I have a monthly repeat prescription for 1 tub of 50 strips, which I now only get once every 2 months as I now know (through testing) what I can and can't eat. I do at least one day's full testing every week or so, to make sure I'm still on track. I've never had a repeat lancet prescription 'cos I only change them when they start to hurt!

I'm Type 2 on Metformin, and now am hardly ever outside non-diabetic levels, apart from a bad 3 months after Christmas this year :oops: , and even then I was never outside the Type 2 recommended levels.

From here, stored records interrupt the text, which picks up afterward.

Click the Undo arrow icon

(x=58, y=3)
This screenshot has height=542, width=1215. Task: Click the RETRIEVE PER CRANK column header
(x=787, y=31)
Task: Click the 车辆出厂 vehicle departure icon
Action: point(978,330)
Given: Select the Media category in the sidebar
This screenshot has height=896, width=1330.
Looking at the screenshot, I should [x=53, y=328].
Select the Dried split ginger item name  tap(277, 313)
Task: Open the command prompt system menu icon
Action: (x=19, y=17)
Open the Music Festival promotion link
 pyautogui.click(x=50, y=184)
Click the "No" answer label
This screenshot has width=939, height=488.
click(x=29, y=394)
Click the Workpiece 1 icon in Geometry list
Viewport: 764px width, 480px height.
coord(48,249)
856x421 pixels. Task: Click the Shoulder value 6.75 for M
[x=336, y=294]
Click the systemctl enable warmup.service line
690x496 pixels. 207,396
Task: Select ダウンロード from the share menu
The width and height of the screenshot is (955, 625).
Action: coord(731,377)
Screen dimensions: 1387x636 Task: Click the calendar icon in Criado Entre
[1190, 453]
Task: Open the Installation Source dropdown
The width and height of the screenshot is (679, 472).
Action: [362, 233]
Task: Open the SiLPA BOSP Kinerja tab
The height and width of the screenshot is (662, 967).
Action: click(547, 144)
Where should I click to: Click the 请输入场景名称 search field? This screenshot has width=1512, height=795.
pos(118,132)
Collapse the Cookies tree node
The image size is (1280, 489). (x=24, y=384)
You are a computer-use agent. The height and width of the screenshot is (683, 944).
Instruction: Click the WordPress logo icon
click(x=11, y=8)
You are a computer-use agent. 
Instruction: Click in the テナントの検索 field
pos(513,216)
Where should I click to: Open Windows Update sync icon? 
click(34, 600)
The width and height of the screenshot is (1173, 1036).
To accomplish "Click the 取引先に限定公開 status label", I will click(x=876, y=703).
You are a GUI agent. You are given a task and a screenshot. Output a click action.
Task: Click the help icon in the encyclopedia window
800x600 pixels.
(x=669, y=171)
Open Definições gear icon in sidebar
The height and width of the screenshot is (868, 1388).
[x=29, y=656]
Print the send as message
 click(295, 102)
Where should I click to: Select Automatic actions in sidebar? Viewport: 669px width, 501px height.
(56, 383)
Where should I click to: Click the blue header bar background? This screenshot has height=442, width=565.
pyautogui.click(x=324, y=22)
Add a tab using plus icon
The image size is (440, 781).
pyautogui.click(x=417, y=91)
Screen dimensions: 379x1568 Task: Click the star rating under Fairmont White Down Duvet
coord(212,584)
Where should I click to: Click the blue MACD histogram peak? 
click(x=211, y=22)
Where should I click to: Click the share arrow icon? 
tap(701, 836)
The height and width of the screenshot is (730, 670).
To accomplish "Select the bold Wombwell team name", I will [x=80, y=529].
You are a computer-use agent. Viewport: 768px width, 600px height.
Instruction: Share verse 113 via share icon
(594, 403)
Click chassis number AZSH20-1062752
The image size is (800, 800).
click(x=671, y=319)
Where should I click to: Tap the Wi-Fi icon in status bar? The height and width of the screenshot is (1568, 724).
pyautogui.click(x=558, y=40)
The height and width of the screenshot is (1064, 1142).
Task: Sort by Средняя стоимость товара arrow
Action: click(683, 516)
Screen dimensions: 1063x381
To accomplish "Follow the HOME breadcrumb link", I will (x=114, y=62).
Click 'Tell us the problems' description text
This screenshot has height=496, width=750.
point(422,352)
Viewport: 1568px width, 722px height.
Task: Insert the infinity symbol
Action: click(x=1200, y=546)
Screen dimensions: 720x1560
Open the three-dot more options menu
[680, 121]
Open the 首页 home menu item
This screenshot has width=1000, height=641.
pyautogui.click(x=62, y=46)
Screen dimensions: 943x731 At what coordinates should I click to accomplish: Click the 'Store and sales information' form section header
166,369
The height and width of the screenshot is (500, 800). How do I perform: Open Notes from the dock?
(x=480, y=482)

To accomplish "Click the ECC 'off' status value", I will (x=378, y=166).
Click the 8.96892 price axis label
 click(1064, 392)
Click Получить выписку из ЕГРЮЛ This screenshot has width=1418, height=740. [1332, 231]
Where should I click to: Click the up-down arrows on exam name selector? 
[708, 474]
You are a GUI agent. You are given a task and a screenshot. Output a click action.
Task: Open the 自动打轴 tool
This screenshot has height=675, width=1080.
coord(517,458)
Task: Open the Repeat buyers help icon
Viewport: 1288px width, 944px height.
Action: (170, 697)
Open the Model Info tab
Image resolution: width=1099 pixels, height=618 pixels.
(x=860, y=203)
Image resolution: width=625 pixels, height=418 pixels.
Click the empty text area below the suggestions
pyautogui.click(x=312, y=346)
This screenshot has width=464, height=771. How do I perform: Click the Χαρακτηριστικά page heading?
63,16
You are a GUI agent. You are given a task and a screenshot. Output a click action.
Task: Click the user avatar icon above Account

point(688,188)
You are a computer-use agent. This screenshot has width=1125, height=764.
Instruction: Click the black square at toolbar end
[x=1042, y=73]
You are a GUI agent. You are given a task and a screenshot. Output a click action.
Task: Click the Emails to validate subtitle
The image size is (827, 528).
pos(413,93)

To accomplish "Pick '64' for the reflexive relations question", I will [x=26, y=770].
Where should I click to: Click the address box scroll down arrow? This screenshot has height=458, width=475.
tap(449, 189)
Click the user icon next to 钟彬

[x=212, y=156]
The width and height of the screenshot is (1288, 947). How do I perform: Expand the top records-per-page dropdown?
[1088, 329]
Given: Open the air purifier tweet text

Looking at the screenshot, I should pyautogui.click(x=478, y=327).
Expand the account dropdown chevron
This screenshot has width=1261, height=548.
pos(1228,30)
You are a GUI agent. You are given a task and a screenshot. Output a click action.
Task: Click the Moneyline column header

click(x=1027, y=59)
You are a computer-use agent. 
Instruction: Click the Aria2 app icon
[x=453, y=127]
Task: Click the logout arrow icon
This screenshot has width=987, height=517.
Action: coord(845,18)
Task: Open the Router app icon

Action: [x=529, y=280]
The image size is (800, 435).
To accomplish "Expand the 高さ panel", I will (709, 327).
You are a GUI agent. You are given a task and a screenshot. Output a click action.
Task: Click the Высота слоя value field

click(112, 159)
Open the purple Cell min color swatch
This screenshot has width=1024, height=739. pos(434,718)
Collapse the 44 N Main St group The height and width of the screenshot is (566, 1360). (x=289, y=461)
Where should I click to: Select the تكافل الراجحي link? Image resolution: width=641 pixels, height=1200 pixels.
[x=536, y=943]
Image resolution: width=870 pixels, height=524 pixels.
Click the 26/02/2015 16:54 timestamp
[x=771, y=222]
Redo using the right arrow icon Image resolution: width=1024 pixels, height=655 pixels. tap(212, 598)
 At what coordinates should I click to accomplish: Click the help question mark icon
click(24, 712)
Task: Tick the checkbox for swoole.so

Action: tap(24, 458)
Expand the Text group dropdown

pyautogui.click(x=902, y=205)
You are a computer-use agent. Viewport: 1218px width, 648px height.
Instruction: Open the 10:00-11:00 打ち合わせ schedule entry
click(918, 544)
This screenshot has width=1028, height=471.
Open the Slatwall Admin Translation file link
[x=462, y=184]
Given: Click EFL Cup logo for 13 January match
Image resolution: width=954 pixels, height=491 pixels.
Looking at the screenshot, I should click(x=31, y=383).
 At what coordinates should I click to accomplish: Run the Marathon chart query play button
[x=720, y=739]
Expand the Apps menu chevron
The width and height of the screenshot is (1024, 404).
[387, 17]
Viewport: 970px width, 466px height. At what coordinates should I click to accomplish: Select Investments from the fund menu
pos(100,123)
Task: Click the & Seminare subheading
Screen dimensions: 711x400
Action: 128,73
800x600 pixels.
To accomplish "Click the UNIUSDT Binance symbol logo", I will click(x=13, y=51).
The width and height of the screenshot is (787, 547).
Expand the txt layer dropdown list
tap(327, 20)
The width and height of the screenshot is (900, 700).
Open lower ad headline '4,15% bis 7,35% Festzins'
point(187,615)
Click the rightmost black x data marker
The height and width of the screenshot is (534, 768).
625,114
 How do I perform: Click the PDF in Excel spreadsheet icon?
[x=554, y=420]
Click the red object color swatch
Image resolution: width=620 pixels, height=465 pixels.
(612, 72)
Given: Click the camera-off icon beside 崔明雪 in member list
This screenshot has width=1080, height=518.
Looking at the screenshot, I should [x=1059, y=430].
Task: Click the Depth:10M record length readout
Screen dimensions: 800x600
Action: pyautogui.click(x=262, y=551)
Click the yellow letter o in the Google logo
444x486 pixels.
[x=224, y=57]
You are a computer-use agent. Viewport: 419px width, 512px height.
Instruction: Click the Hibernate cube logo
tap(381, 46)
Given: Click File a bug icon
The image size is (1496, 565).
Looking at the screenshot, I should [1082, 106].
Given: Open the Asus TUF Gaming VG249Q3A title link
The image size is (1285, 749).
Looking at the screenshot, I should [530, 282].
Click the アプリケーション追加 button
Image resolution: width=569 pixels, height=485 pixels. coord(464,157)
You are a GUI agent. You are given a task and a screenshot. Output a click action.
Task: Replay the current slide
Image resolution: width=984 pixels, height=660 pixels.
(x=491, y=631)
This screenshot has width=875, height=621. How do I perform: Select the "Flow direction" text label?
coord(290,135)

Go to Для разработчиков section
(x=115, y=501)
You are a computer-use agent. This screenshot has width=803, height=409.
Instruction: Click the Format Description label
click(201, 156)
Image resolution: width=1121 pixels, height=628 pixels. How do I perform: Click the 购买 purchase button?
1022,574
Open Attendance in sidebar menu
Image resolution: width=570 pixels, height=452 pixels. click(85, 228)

It is possibe for a Type 2 to achieve tight diabetic control, but you can't do it without a meter. Despite my bad 3 months, my last HbA1c was 5.3%.

Viv 8)
 
NOMISTHEMAND & SID BONKERS: - Thank you indeed for the information and advice given, and for the encouragement. I'm learning so much here. I'm using my monitor for 3 days now and readings pre \ post are c5.9 - c7.1 respectively. Appreciate your time.

Yesterday, for reasons I just don't understand the readings went north. I woke up feeling unwell and tired \ fatigue and fasting through the night test weighed in at 7.1?? - previous days reading was 6.1? then, post prandial read out was 7.9 which started anxiety off. I had mild chest pains that went under my armpits (but I don't think this was cardio), just didn't get what went on and nothing in the destructions booklet to explain why two identical days with same food intake (same meals) could vary, I'd question myself more than the machine and would be so keen to learn what went wrong .. will I get days like this and what sets off high readings vs low readings when you have 2 days that are identical?

Kind wishes to all, (Yeah, I get the Q007 or "Q" gags and it's ok, bring 'em on, my real life every day nickname is Q)..

Q..
 
The practise nurse I saw recently on another matter asked me how my sugars were. She was a bit taken aback when I said How am I supposed to know? She admitted that GP practises get £3000 per diabetic who they manage to get below a certain HBa1c reading. It strikes me they'd have more success if they spent a bit of that money assisting diabetics to achieve that goal by prescribing strips.